Sampling & Sampling Distributions

Probability and probability distributions are a major part of statistics because from them, people can make inferences about a population using sample information.

 

An important sample statistic is the sample mean. The data is normally collected using either probiblistic or non-probabilistic procedures and terminology may vary depending on the design sample.

 

Sampling errors occur if the sample is not chosen to closely match the sample data with the actual data in the population. Measurement, data collection and human errors can distort the data.

 

Probiblistic data uses random or systematically chosen data. Every "n" has an equal chance of being chosen from "N".

 

Non-probilistic data is chosen when something is known about the data. Stratified or cluster sampling for example. Quota and convenience sampling are also forms of non-probiblistic sampling.

 

Having regard for samples and their probability distributions, there is a theory to describe the center known as the central limit theory.

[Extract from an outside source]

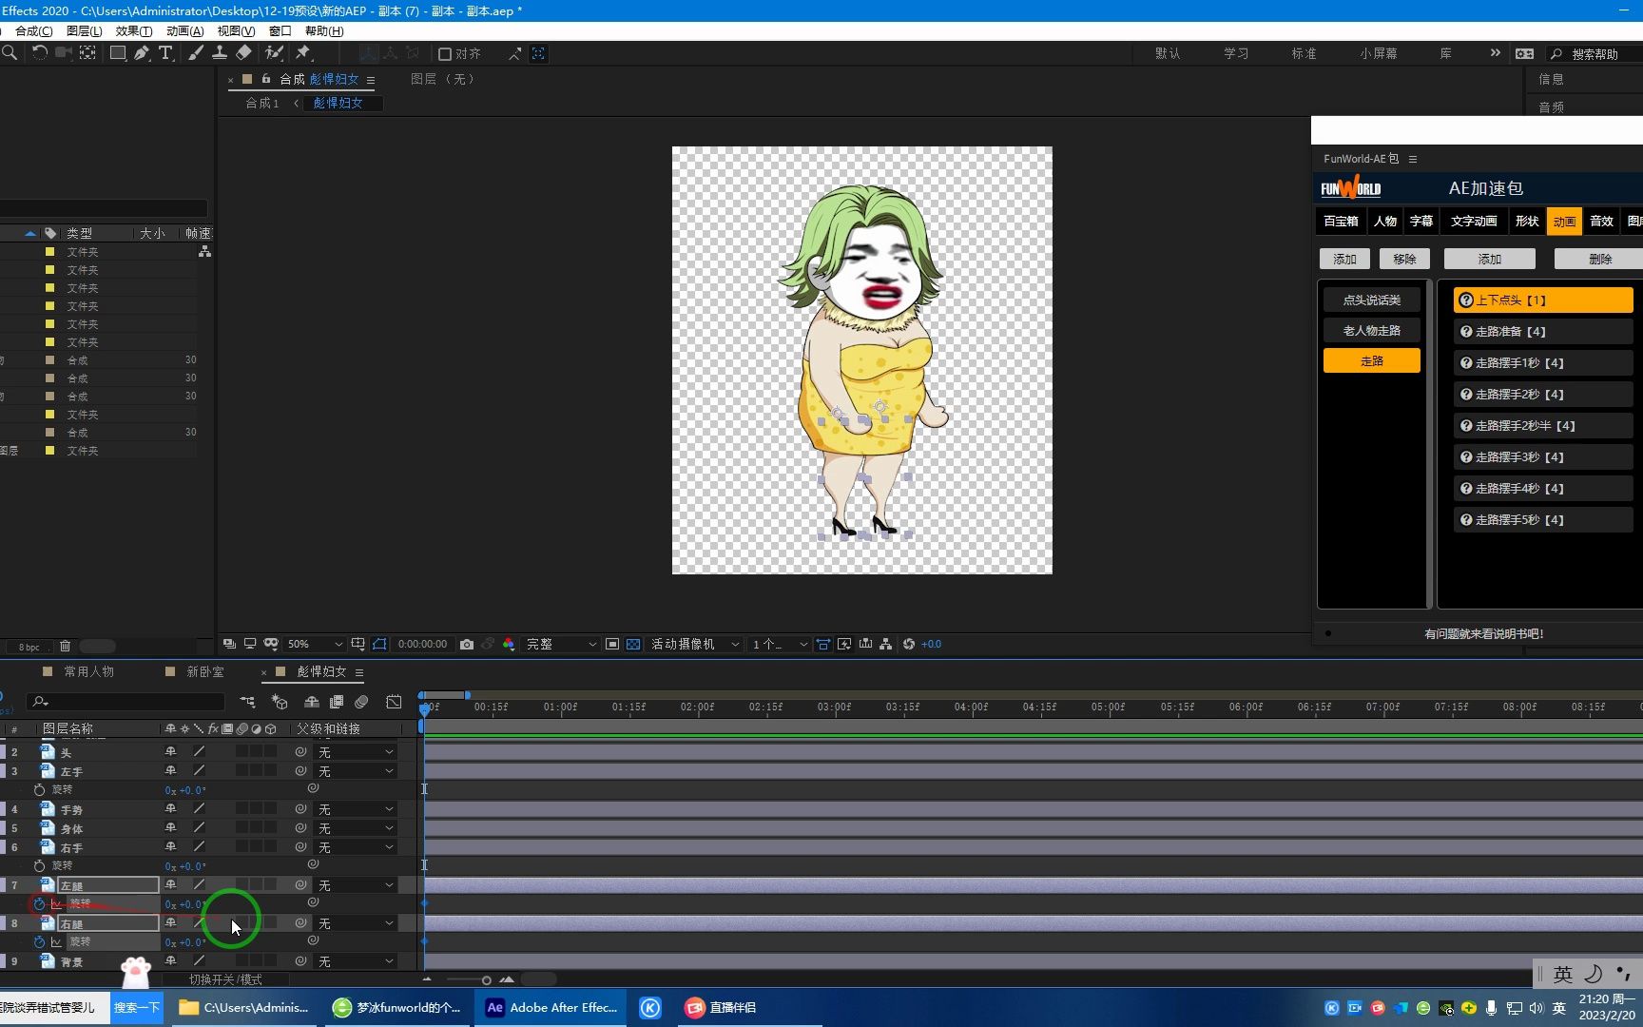Select the 走路摆手3秒 preset

click(x=1542, y=457)

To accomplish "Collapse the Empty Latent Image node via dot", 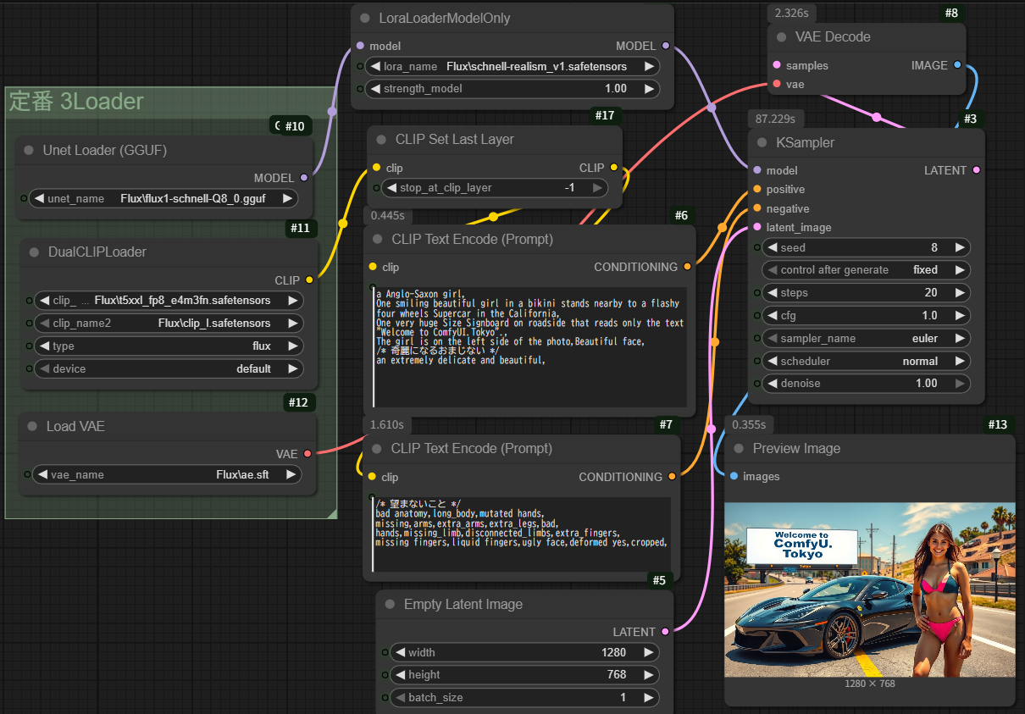I will [x=390, y=605].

It states that regardless of the shape of a population used to calculate the  mean of sample, as the sample size gets larger, the shape of the probability distribution will approach a normal curve.

 

In calculation of a normal curve, it is important to know the standard deviation of a sample. If "s" is not known, the one would calculate "t" instead of "z" using the t-distribution.


If the population size is known you can do a sample population correction. Standard error * Square root of (N - n / N-1).